Here are the processes configurations:
A (GenerateFlowFile):
B(ReplaceText):
JoinEnrichment - A&B:
C(ReplaceText):
JoinEnrichment- AB&C:
Final Result:
Hope that helps. If it does, please accept solution.
Thanks
Created 07-10-2024 06:54 AM
@SAMSAL : Thank so much for your feasible approach.
I have applied the same way, however at AB&C JoinEnrichment processor is not getting executed. reviewed all input data parameters as well.
Sample query is not getting executed ( select * from original) inside AB&C JoinEnrichment. I couldn't able to share the flow details as it is project specific.
Can you please suggest!
Created 07-10-2024 07:58 AM
Hi,
Sorry to hear that its not working properly yet. I understand that its project specific but can you replicate the issue on some dummy data and post the configuration. This would help us troubleshoot better and find exactly what is going on.

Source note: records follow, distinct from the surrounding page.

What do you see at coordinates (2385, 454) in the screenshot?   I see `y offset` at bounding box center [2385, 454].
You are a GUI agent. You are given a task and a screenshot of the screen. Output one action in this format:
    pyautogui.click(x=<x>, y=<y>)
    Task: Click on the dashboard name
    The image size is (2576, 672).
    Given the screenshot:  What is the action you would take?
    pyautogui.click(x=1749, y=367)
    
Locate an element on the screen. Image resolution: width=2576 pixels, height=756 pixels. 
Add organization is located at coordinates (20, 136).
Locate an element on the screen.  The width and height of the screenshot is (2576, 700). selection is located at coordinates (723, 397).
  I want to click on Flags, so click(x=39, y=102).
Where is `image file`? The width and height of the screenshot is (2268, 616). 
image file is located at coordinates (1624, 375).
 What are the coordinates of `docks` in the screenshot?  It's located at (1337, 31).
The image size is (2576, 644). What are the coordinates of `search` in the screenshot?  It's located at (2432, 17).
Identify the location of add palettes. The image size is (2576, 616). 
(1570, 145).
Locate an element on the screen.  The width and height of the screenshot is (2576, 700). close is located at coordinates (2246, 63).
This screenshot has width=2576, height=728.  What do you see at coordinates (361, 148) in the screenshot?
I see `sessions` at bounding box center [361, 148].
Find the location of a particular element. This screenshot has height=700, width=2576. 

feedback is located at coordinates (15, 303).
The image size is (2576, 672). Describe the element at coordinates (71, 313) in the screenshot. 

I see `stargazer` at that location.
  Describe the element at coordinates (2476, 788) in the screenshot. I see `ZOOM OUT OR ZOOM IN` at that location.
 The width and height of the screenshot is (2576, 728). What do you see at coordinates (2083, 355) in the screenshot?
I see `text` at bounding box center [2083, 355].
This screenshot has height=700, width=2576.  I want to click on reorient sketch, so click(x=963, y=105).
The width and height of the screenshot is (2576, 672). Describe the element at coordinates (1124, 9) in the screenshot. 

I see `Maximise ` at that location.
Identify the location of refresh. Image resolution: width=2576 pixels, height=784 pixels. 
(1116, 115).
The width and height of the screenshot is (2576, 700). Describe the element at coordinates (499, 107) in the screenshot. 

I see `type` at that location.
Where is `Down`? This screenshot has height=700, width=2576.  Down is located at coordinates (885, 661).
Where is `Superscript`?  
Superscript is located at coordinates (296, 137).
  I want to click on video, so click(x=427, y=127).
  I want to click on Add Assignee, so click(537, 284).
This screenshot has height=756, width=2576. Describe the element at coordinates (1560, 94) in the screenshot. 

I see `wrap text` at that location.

Created 07-10-2024 11:11 AM
Thanks for your info. Can you please suggest, is there any way to pinpoint the issues in a JoinEnrichment processor.
Created 07-10-2024 12:25 PM
Its going to be hard to pinpoint what is going on without seeing configuration or providing clear instruction to replicate. When you say "query is not getting executed" , do you mean its stays in the queue or you get an error and the original flowfile gets penalized back ? One reason that its not getting executed is because you are not getting any data from the C processor\group therefore the fork original never gets merged back with anything. Make sure C is providing data to merge with in the final join enrichment
Created 07-11-2024 03:12 AM
@SAMSAL I have found the issue, i.e data coming from C module. When i copy the c module data to a replacetext processor, and it is executing fine. So inside the module C it is required to apply regular expression (?s)(^.*$) to queue data in replacetext processor as mentioned below.
Can you please suggest how to pass the queue data to Replacement Value in ReplaceText processor or any alternative approach.
Appreciate your support on this!
Created 07-11-2024 03:44 AM
Not sure why do you need to use the replace text processor in this case. I provided that in my sample above as an example anda a way to simulate getting new data by replacing the original content with something else. You can think of replaceText as if Im doing InvokeHttp and getting different flowfile content in the response releationship. If you got the data from module C just link directly to the join enrichment. As long as you have the correct writer\reader configured for each fork then you should be good.